A few years back when I was writing sports for a newspaper - shout out to Black Reign! - I had the opportunity to speak with Kenny Lofton. Kenny Lofton had the rare distinction of having played for both the Atlanta Braves with their fans doing an Indian war chant and tomahawk chop during games but when we met he was playing for the Cleveland Indians with a big Chief Wahoo stitched right on the front of his uniform jersey. The Indians had a crew in those days: Jim Thome, Juan Gonzalez, Omar Vizquel, Lofton, the Alomar brothers but I really wanted to speak with their left fielder at the time - Manny Ramirez. Manny was doing his whole media boycott thing at the time so I couldn't even get a couple of grunts out of him. I already had a story filed for the weekend - an interview with Bernie Williams - so anything else I got was gravy. Since I couldn't get Manny I went over to Kenny Lofton.

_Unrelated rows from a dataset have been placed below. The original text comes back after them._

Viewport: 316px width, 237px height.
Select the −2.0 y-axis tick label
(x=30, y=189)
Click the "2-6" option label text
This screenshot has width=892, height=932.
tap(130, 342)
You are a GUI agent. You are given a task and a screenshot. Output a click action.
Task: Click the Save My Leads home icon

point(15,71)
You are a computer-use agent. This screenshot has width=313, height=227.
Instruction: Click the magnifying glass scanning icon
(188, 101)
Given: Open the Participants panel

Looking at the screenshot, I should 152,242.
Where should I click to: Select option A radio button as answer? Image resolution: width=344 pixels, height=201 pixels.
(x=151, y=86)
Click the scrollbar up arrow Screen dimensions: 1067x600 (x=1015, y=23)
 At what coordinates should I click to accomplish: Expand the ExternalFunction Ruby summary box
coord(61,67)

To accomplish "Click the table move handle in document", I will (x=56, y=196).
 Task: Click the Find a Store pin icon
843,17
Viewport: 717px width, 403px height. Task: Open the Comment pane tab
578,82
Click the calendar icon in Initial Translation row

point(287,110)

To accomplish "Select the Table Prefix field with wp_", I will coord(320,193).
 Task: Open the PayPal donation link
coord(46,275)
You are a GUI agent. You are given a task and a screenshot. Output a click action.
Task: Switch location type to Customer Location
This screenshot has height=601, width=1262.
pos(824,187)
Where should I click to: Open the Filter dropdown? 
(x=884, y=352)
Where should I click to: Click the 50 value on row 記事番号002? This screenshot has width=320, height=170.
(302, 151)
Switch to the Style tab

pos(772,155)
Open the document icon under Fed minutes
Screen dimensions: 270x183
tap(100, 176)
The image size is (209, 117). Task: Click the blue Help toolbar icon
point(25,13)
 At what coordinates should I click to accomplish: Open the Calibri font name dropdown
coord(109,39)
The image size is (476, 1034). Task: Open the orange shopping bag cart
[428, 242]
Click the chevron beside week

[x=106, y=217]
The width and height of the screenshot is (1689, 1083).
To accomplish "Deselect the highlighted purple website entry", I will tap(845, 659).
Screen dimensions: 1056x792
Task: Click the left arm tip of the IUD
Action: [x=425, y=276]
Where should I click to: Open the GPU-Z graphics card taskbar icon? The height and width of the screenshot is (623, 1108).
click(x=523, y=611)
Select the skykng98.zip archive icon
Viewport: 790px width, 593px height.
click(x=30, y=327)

"You played for the Braves and now the Indians, two organizations that blatantly flaunt racist stereotypes of Native Americans. What are your thoughts?" He just looked at me like if we were the only people in the locker room he'd punch me about the temple region. When he finally answered he said something like "I never thought about that blah blah blah". It probably didn't help that the Yankees had just swept the weekend series but at the very least I hope it gave him something to think about if even for a split second though I seriously doubt he lost any sleep over it.

With all of that said, I'd be remiss not to mention the nice job the NFL and NBA players seem to be doing giving money and rallying aid for the earthquake victims in Haiti. Former NBA player Alonzo Mourning has raised about $800K himself and has been in Haiti this week and has solicited even more money from NBA players. He's doing a great job and wonderful service and deserves to be recognized for this.

But I hated him when he played for the Heat.